Within 6 months of that 1904 run at Ormond Hedstrom unveiled his own twin cylinder prototype power plant in Newport, RI. It was that twin cylinder design that spawned the creation of Indian's first civilian model twin and laid the groundwork for the racing engines fitted into these later racing models. The first appearance of these loop frames came in 1907 when Hedstrom acquired a more powerful French Puegeot-Simplex twin cylinder engine. He most likely purchased the motor through friend William Wray Jr. who began racing for the French company that same year. It was this stout engine from France, a 14 HP beast that Hedstrom constructed a very odd land speed motorcycle, most commonly known as the Hot Shot.
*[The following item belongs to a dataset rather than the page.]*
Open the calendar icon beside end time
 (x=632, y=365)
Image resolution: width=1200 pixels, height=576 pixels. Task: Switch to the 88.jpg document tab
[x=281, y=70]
Again, a new loop frame design was utilized, but with a completely unique electrical, fuel, and oil tank configuration which more resembled the style of the factory “monkey on a stick” racer. 1907 also marked the first year that Indian took control of their own engine casting and production, a task that the Aurora Machine and Tool Company had been contracted to perform since 1902. 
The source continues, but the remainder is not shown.